Unfortunately, these companies and organizations, as well as our Government seem not to really care about protecting this data or doing much about those who steal it. It's estimated that individuals who have their identity stolen face hundreds of hours trying to put things in order, including a back and forth game with law enforcement, credit card companies, and credit bureaus.

Here's what I think could be done to stem this tide.

1) Impose heavy penalties on identity theft. Prison time plus manditory restitution and penalties equal to or greater than the restitution.

2) Place restrictions on how companies can collect and share personal data. If they can do this for pharmacies, doctors, and hospitals, they can do this for agencies that handle data. Impose fines for those that fail to properly safeguard this information.

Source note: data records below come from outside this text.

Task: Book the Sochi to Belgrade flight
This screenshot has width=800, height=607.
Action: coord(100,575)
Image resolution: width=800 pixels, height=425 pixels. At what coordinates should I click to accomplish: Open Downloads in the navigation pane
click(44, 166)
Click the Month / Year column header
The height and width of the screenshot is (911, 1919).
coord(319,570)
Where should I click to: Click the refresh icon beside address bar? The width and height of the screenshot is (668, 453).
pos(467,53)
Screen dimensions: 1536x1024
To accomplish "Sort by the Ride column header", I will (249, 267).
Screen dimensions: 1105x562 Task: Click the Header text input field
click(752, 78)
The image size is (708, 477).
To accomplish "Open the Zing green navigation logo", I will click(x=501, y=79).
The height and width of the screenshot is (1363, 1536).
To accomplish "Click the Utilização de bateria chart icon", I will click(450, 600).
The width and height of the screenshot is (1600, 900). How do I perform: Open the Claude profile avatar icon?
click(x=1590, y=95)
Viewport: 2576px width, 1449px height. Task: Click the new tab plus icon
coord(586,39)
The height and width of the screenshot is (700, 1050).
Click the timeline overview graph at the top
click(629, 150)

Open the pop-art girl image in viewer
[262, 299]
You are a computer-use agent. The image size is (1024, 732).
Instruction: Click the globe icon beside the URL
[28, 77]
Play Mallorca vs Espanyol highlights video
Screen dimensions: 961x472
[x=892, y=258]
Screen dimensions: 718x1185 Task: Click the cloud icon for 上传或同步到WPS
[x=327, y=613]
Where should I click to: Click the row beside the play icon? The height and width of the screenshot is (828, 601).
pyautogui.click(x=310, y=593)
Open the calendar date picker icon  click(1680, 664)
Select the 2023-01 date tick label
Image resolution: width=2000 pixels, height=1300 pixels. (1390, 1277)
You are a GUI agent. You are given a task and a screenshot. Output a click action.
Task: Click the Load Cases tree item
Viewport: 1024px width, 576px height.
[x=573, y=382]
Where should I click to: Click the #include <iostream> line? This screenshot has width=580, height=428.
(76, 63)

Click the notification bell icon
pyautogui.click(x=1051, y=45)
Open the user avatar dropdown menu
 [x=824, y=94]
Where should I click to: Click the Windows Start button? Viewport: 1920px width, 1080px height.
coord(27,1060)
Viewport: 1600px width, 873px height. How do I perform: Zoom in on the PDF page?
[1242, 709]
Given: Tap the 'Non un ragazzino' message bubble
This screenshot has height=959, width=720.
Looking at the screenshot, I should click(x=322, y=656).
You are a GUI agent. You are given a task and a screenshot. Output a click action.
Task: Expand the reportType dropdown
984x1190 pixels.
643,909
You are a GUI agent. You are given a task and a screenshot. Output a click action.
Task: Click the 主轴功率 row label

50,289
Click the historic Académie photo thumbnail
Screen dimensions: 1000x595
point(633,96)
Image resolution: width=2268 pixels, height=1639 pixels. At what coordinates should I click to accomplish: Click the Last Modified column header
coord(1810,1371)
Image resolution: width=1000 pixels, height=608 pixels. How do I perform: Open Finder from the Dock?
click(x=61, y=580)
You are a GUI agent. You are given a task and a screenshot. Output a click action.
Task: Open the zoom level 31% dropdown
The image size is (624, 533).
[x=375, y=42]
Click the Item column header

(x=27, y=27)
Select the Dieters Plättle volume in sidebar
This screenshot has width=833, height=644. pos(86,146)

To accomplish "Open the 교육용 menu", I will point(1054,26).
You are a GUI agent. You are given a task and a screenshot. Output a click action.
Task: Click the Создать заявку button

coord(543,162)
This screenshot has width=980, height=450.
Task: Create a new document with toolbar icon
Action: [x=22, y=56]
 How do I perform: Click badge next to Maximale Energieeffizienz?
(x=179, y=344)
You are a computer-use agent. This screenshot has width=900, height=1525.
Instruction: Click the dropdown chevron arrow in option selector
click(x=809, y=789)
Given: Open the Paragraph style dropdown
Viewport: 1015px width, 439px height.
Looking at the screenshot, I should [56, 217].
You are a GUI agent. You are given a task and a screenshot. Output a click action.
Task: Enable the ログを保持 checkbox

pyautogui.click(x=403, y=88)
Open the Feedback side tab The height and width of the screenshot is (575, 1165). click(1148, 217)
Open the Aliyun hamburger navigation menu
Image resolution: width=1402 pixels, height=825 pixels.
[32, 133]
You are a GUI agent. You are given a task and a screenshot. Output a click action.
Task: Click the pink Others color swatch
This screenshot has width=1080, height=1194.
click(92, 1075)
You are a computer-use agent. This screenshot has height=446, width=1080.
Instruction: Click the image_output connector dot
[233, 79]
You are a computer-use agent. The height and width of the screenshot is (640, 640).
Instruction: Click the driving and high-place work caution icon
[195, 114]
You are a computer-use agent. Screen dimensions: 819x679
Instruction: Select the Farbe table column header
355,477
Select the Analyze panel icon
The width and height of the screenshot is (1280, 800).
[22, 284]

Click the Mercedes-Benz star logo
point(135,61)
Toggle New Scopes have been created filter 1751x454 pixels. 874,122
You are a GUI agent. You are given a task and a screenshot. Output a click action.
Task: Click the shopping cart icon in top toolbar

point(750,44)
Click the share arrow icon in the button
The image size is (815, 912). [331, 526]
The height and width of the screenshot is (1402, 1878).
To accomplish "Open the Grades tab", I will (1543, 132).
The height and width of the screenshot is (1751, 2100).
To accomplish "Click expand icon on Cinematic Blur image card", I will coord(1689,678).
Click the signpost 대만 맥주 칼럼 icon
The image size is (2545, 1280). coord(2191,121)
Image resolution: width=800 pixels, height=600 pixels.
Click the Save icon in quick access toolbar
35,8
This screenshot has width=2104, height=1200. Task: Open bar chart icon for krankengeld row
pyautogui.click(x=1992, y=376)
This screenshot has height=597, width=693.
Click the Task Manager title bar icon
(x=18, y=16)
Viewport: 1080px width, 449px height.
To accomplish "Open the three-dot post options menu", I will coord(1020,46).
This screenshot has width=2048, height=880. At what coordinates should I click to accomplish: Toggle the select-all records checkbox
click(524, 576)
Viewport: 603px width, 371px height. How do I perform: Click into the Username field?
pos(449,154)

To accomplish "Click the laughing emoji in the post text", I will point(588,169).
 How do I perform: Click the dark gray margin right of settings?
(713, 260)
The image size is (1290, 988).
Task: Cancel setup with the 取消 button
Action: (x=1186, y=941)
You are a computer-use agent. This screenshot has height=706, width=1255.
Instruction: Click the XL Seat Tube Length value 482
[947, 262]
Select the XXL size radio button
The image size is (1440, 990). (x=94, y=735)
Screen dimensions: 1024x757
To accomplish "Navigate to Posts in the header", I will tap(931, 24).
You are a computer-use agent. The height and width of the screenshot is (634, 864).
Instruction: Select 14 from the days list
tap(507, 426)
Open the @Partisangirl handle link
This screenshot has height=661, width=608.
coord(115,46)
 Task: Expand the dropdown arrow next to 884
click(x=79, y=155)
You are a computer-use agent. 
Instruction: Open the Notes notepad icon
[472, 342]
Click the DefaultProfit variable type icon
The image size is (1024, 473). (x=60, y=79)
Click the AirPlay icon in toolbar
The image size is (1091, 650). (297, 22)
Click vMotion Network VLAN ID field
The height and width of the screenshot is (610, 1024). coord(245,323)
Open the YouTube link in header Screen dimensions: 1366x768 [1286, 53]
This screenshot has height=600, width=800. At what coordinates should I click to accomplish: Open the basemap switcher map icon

3) Devise software to spot telltale signs of potential identity theft on credit applications. Surely things like a name being spelled incorrectly, incomplete or inaccurate information on applications, or an address that is different than one that is currently on your file is a good way to spot this. If the software spots something potentially wrong, the credit should be flagged and an attempt to contact the individual should be made immediately at the existing address/phone number.

4) Require manditory reporting to government agencies ANY time the same social security number is given for two different names. I once had access to a database to investigate fraud where you would often find the same Social Security number tied to seven or eight people.

5) Credit companies should provide a free notification service for any changes to your credit report via e-mail.

I'm sure there are other ideas, but something must happen soon. Credit Bureaus, Banks, Colleges and other people who hold personal data must start holding themselves accountable before the government and/or lawsuits do.